BIG TECH is turning its attention to a strange new battleground: live sports.
A report from the New York Times detailed how Apple, Amazon, and even Google are engaging in a bidding competition for the media rights of live sports events such as the NFL, the MLB, F1, and collegiate leagues.
But it is the NBA, said the report, that will provide the “first major test” of the big tech battle.
“Most sports and media executives predict that the league will stick with traditional broadcasters for most of its games, while carving out some small portion of rights for a tech company,” wrote reporters Tripp Mickle, Kevin Draper, and Benjamin Mullin.
This will be advantageous for the NBA, said an analyst to the NYT. The league will maintain its longstanding partnerships with broadcast networks, but give them the capacity to “dip their toe in with new media.”
Existing agreements with ESPN and Turner Sports (the latter of which jointly manages NBA Digital, including the league’s popular NBA League Pass) run through the 2024-2025 season, wrote the reporters.
But the big prize that everyone is gunning for are the rights to the NFL Sunday Ticket, which shows out-of-market Sunday games of the American football league.

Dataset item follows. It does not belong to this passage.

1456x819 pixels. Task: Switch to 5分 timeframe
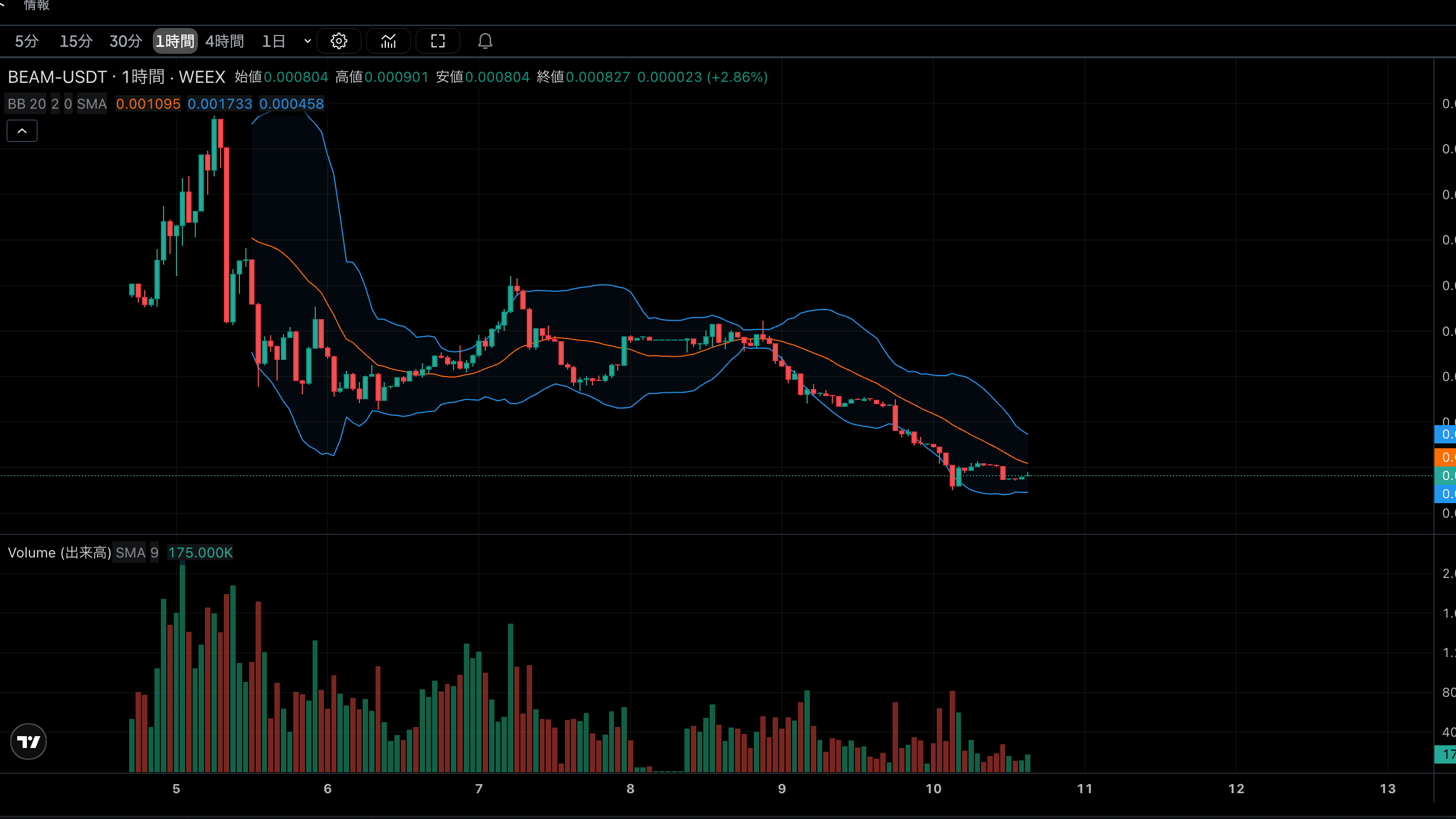coord(26,41)
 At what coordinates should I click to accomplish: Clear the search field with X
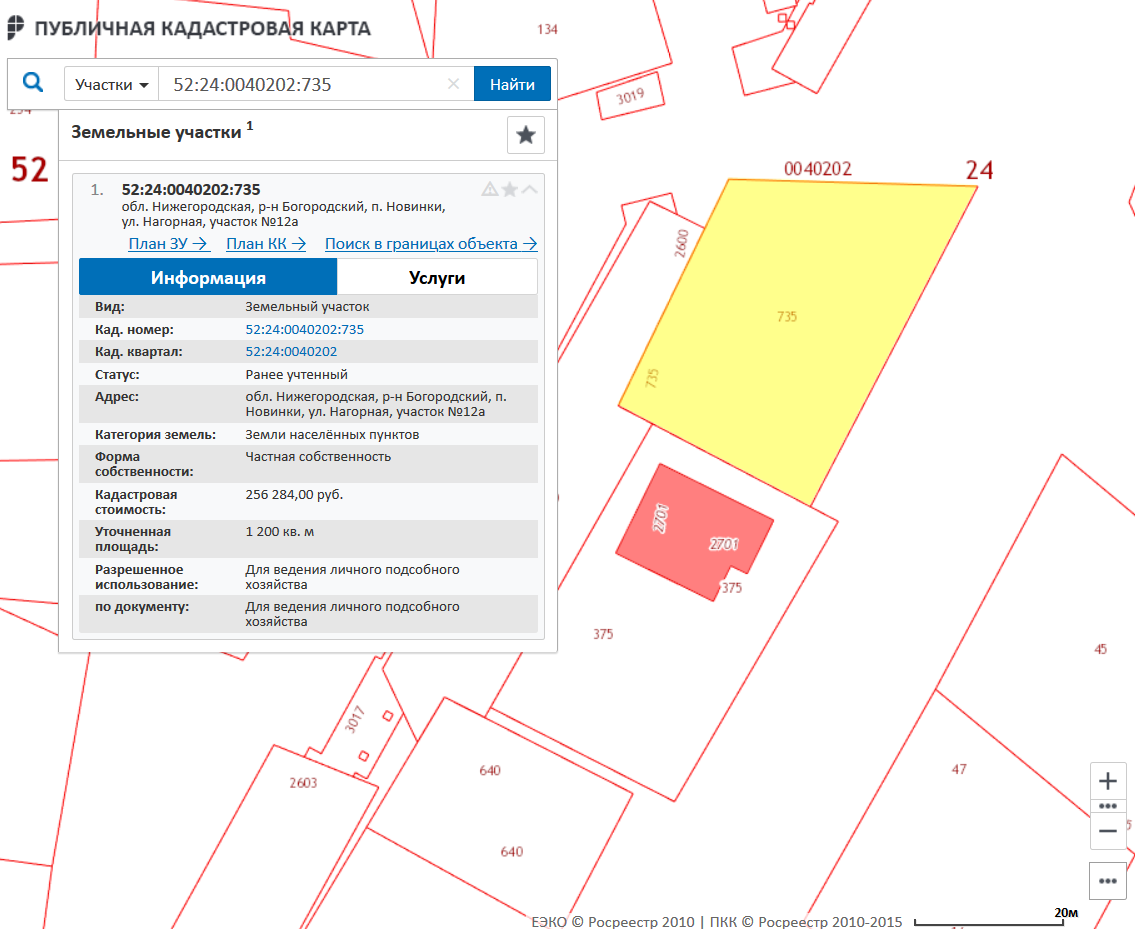coord(453,84)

A dozen sources told the Times that Apple is a frontrunner in the bidding war, with Apple chief executive officer Tim Cook meeting with league official and team owners of the Dallas Cowboys and the New England Patriots.

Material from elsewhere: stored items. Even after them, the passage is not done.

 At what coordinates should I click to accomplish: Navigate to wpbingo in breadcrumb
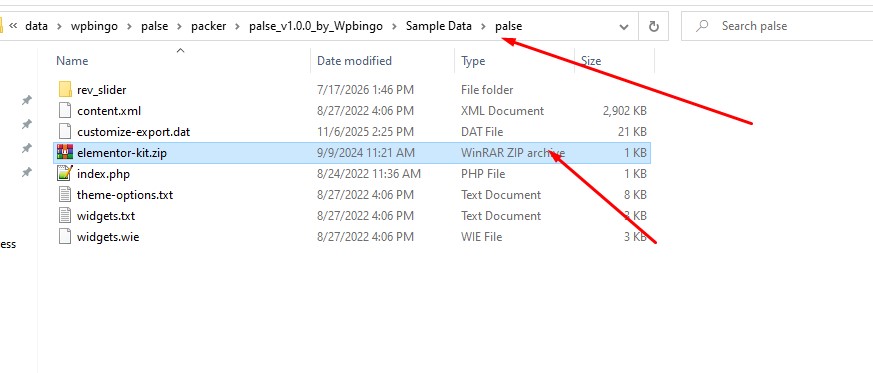(x=94, y=26)
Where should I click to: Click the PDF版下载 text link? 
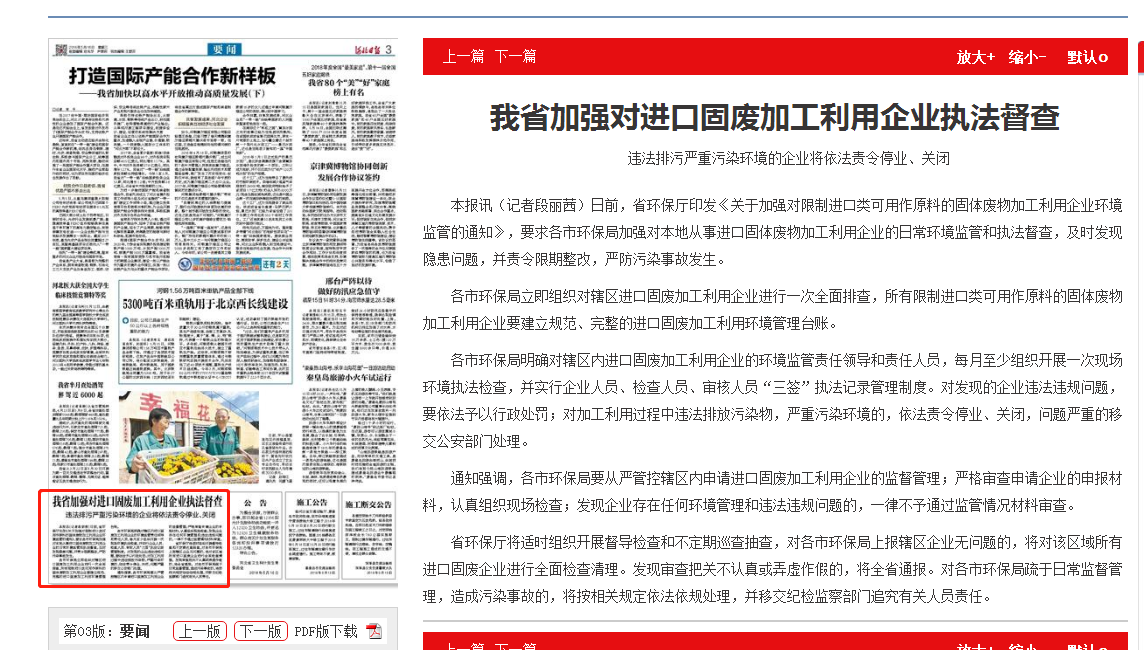point(325,631)
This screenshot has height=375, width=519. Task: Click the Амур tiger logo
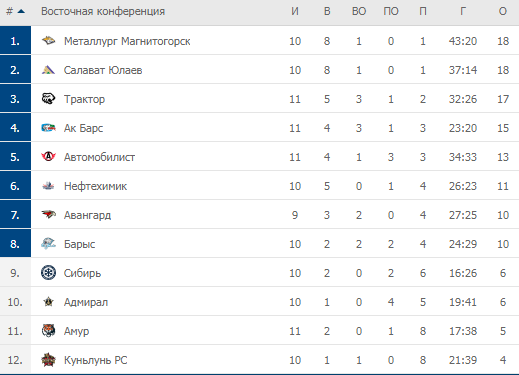tap(48, 331)
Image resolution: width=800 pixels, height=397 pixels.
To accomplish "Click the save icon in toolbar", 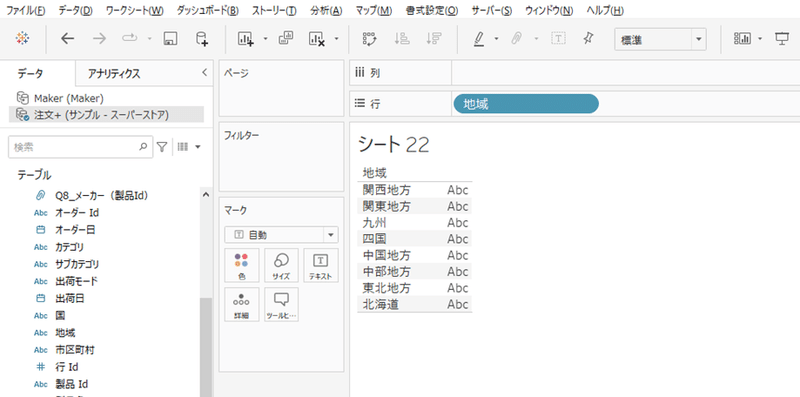I will 170,38.
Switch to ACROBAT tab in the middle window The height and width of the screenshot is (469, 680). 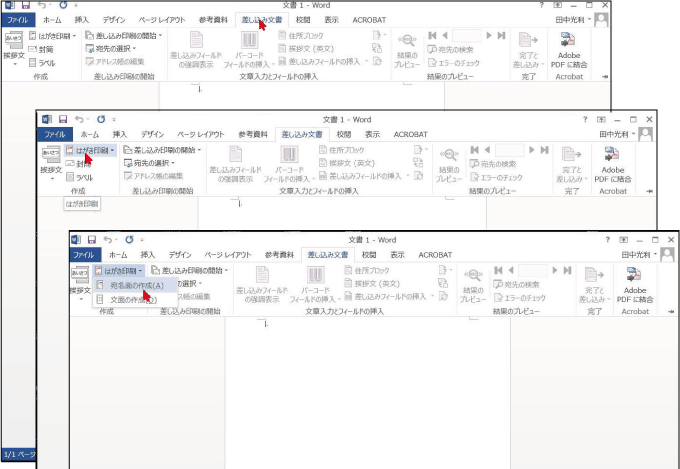[x=410, y=134]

But Google is not to be left behind, tendering an offer for YouTube to run the games starting 2023.
Why are Apple, Amazon bidding over live sports?

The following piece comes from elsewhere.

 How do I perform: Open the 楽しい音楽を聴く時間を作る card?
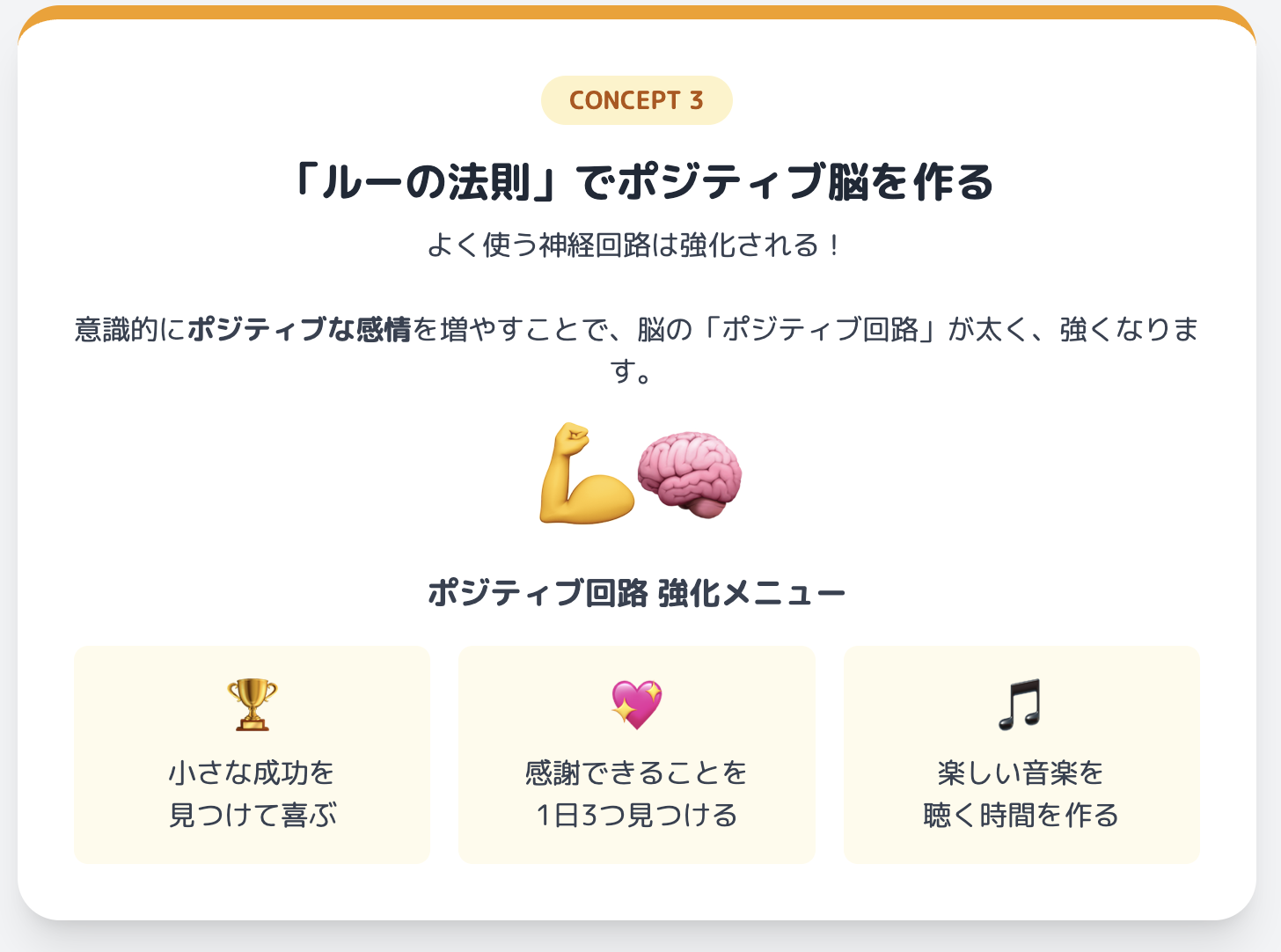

The reason for the bidding war is simple: to grow their streaming platforms.
Their services — Apple TV+ and Amazon Prime Video — are currently lagging behind the frontrunner in the streaming wars, Netflix. But with Netflix’s admission that it had lost one million subscribers in the last quarter, platforms are likely scrambling to see how they can keep fueling their growth.
While streaming subscription services have traditionally specialized in network TV fare (with the occasional blockbuster movie thrown in), live sports seems to be emerging as a key platform to grow subscriptions. “Sports are the most powerful draw in media,” said the Times.
For the sports leagues, this will be a huge windfall, as the prices of broadcast rights climb higher and higher. But they must also balance their existing ties to broadcasters, who have held these rights for decades.
“[T]raditional television still offers the biggest audiences,” the report said.
However, old media executives may be feeling a little nervous as these tech companies — backed by sizable war chests — enter an industry that’s typically been the playground for TV execs.
“It’s hard when you’re competing with entities that aren’t playing by the same financial rules,” said Bob Iger to the Times. Iger is the former CEO and chairman of the Walt Disney Company, which controls ESPN.